The procedure for preparing retinal cryosections was modified from the previous report [2], as illustrated in figure 5. The mouse aged one month was euthanized by cervical dislocation. The eyeballs were enucleated from the mouse and rinsed briefly with 1XPBS (phosphate-buffered saline, pH 7.4). The temporal side of the eye was marked by a blue Sharpie pen. The eyeball was placed on a Petri dish with the eyecup facing up. Excess PBS was removed by Kimwipe paper, with the surface of the eyeball remaining moist. A 10 µl pipette (or a better result can be achieved by using a segment of 17-gauge nylon tennis string, about 3 cm long) was dipped briefly into Super Glue (also named Krazy Glue or Glue 502, purchased from convenient stores) contained in a mini-centrifuge tube. It was removed immediately after, and the tip of the pipette made contact with the central cornea. After roughly 1 min, the residue glue left on the tip of the pipette hardened and bonded the pipette and eyeball together. The eyeball was dipped briefly into the Super Glue in the mini-centrifuge tube by holding the pipette (only the sclera part was immersed in the Super Glue) and was removed quickly. The eyeball was completely immersed in 1XPBS saline for about 1–2 s and then removed. The Super Glue hardened immediately in PBS. Excess PBS on the eyeball was removed by Kimwipe paper. Under a dissecting microscope, a syringe needle was used to poke a hole at the edge of the cornea. The cornea (attached to the pipette) and lens were carefully removed. The eyecup was submerged in 4% PFA in PBS and fixed at room temperature for 30 min. Subsequently, the eyecup was transferred to 30% sucrose in PBS for cryoprotection at room temperature for 30 min. It was then embedded into the optimal cutting temperature (OCT) compound, with the sagittal plane of the eye parallel to the bottom of the cryomold. After it was frozen in a −80°C freezer, the tissue was sectioned on a cryostat at 12 µm.

Figure 5

Schematic showing the processing of mouse eyeballs using the new method. An unfixed, fresh mouse eyeball is placed under a dissecting microscope with the eyecup facing up. A pipette with Super Glue at the tip contacts the central part of the cornea. After about 1 min, the Super Glue hardens, and the eyeball and pipette are glued together. By holding the pipette, the eyeball is dipped briefly into Super Glue contained in a microcentrifuge tube, leaving the cornea above the liquid surface. Subsequently, the eyeball coated with Super Glue is submerged into 1XPBS. In PBS, the Super Glue hardens instantly. Then, the cornea is removed and the lens is extracted.

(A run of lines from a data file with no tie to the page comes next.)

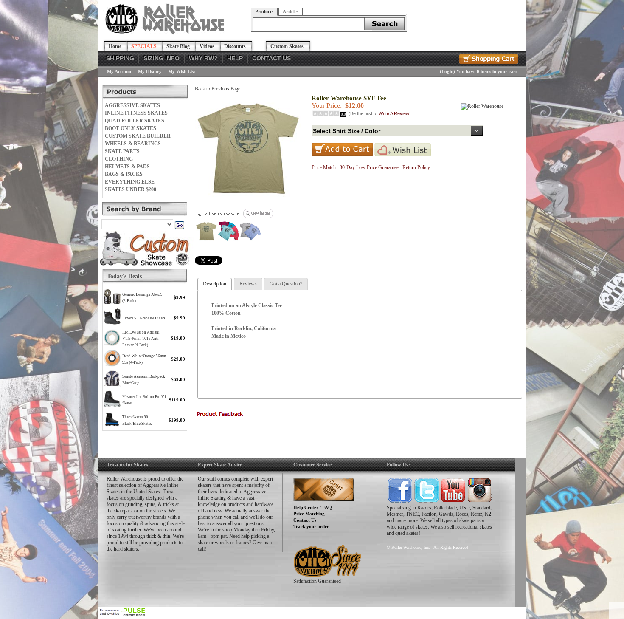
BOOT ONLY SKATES (130, 128)
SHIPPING (120, 58)
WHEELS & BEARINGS (133, 144)
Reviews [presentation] (248, 284)
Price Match (324, 167)
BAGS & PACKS (124, 174)
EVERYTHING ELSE (130, 182)
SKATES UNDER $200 (130, 189)
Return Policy (416, 167)
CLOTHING (119, 159)
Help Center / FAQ (312, 507)
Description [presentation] (214, 284)
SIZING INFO (161, 58)
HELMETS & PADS (127, 167)
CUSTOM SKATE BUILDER (138, 136)
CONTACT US (271, 58)
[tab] (214, 284)
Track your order (311, 526)
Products (264, 11)
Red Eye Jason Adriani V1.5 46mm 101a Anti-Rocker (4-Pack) (141, 338)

Preparation for retinal cryosections using the conventional method

The eyeball enucleated from the euthanized mouse as described above was immersed in 4% PFA in PBS for fixation on ice for 10 min. The eyeball was removed from the fixative, and an incision was made on the cornea. It was returned to 4% PFA and fixed for an additional 2 h on ice. The eyeball was then transferred to 30% sucrose in PBS for cryoprotection at 4°C overnight. After the cornea was removed and the lens was extracted, the eyecup was embedded and sectioned as described above.

Immunostaining of retinal sections

The retinal sections were permeabilized using 5% donkey serum in PBS containing 0.2% Triton X-100, as described previously. The sections were incubated with primary polyclonal anti-rhodopsin antibody (1 : 900, VPP, custom made [12]) and polyclonal anti-S-opsin antibody (1 : 500, Millipore, USA) at 4°C overnight. Alexa488-conjugated goat anti-rabbit secondary antibody (ThermoFisher Scientific, USA) was diluted at 1 : 300 and incubated at room temperature for 1 h. The sections were mounted with an anti-fade mounting medium (Sigma, USA). All the antibodies were diluted in 5% donkey serum prepared in 1XPBS supplemented with 0.2% Triton X-100. The images were acquired by a Zeiss LSCM 900 confocal microscope.

Toluidine blue staining

The sections were rinsed with 1XPBS for 2 × 15 min to remove the embedding medium. A drop of 0.025% Toluidine blue (Sigma, USA) in 1% sodium borate was applied to the sections and allowed for staining for 30 s. Washing with tap water followed. Images of the sections were taken with a Zeiss light microscope.